▶ _EXERCISE_:
The lines from the one containing "Task: Pick 'Keltenstr. Knauf 2 / 087HCE7'" to the end of the entries, both included, are what you need to transcribe exactly, without pictures and without anything else.
[[ RECORDS PROVIDED open ]]
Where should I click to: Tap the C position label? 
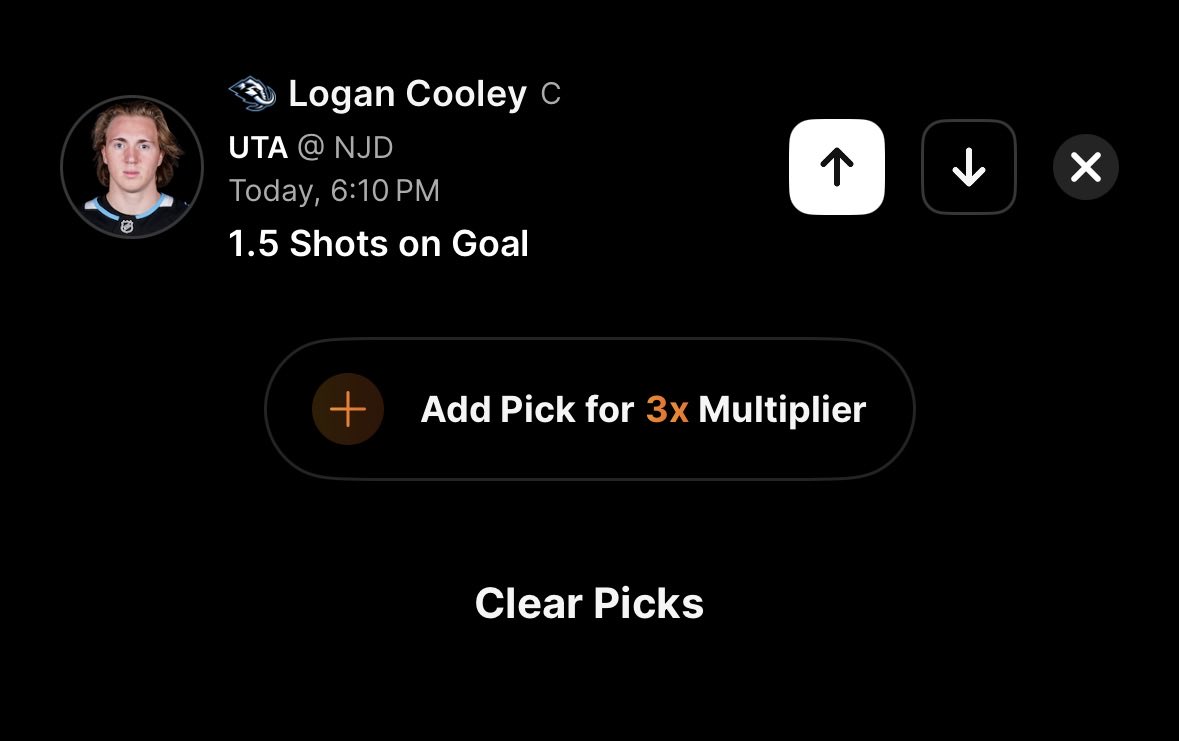(550, 94)
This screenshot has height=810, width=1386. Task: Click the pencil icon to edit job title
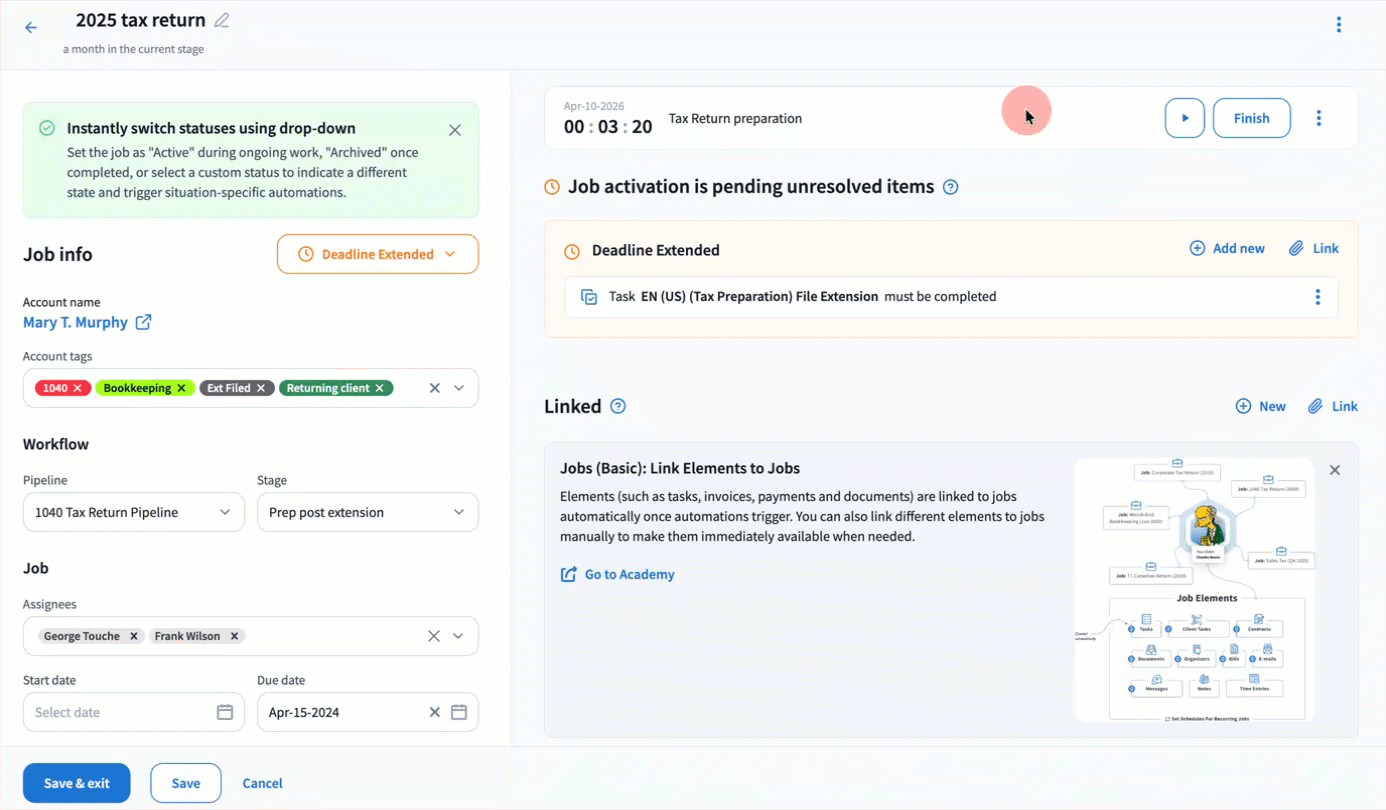coord(222,21)
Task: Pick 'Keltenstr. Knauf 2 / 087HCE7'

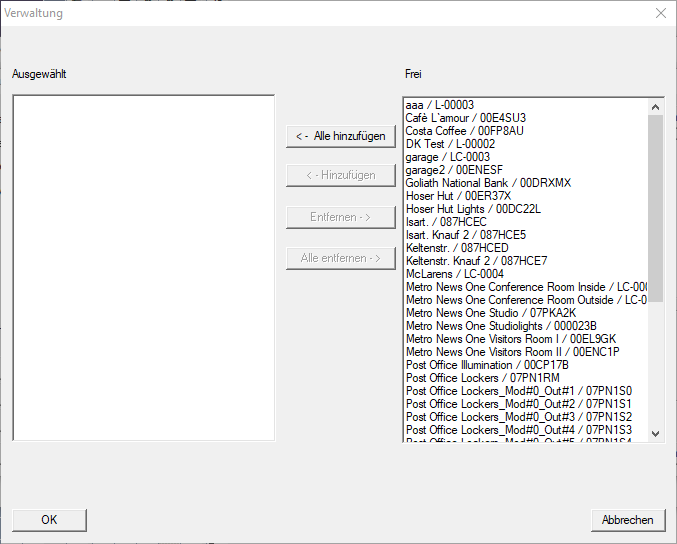Action: point(476,261)
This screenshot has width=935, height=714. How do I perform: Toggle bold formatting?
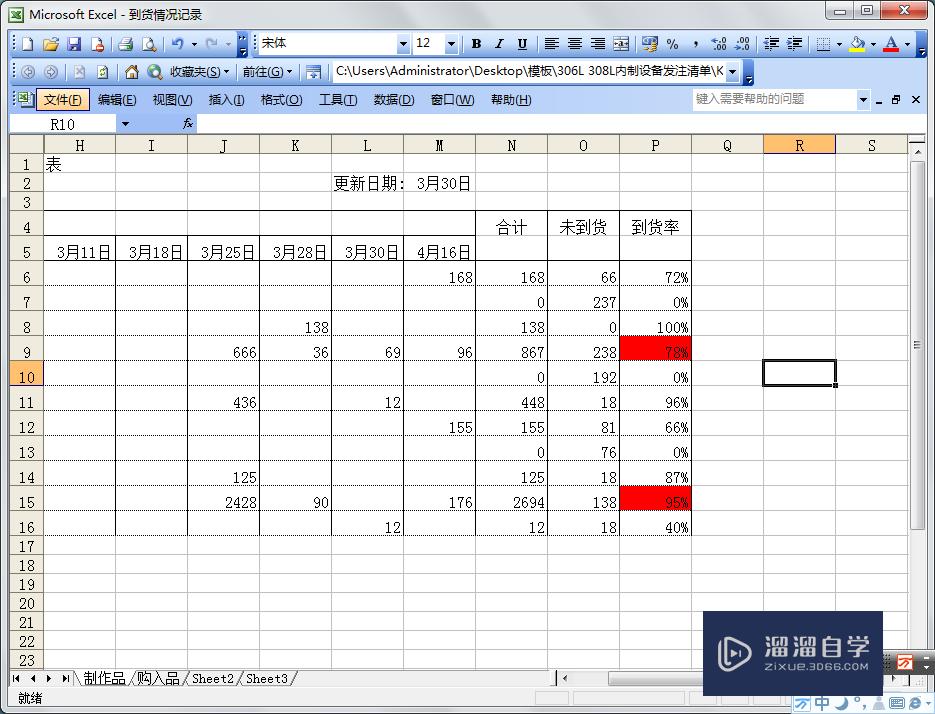coord(478,43)
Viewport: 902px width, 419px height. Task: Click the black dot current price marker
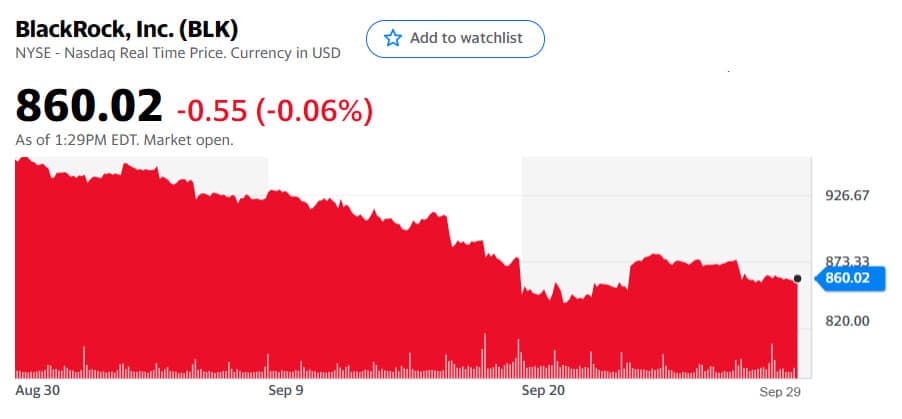pos(797,279)
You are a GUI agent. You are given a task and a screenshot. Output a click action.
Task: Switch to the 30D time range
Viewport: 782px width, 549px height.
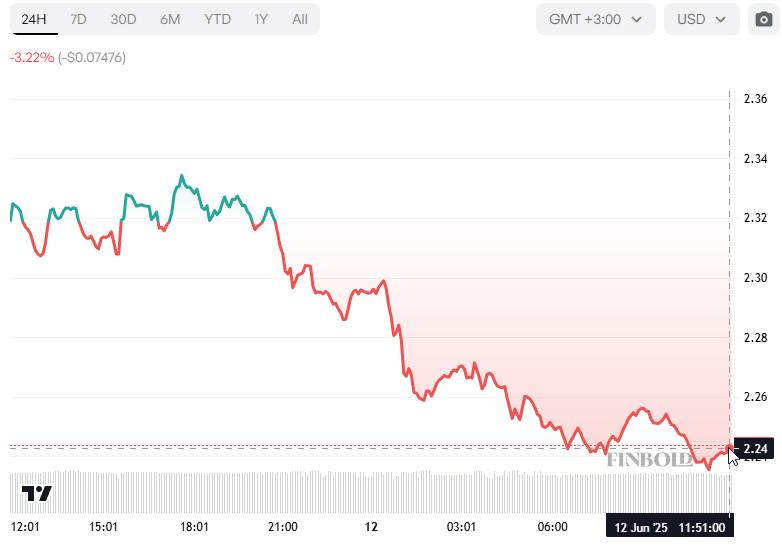[123, 19]

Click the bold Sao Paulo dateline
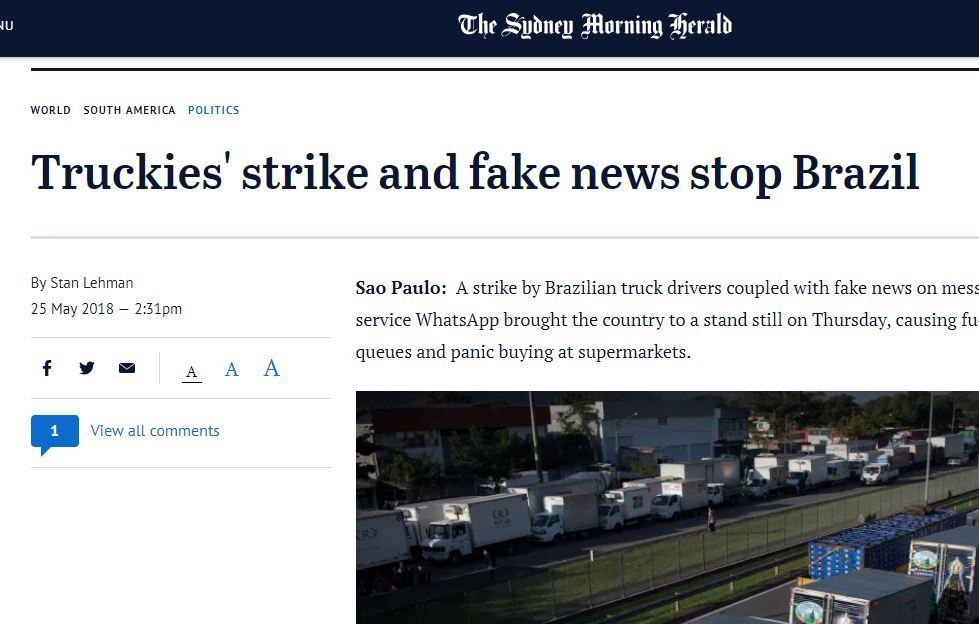pos(401,288)
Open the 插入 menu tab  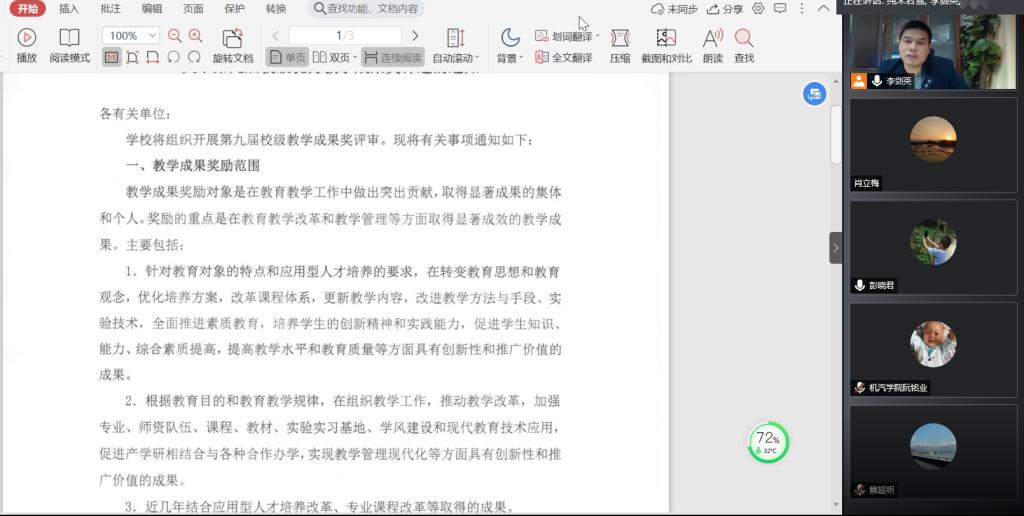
[[ RECORDS PROVIDED closed ]]
▶ _THE COMPLETED TASK_:
Task: Pick 'Keltenstr. Knauf 2 / 087HCE7'

Action: point(476,261)
This screenshot has width=935, height=714. How do I perform: Toggle bold formatting?
coord(478,43)
Viewport: 902px width, 419px height. Task: Click the black dot current price marker
pos(797,279)
You are a GUI agent. You are given a task and a screenshot. Output a click action.
Task: Switch to the 30D time range
Viewport: 782px width, 549px height.
[123, 19]

Click the bold Sao Paulo dateline
pos(401,288)
Open the 插入 menu tab  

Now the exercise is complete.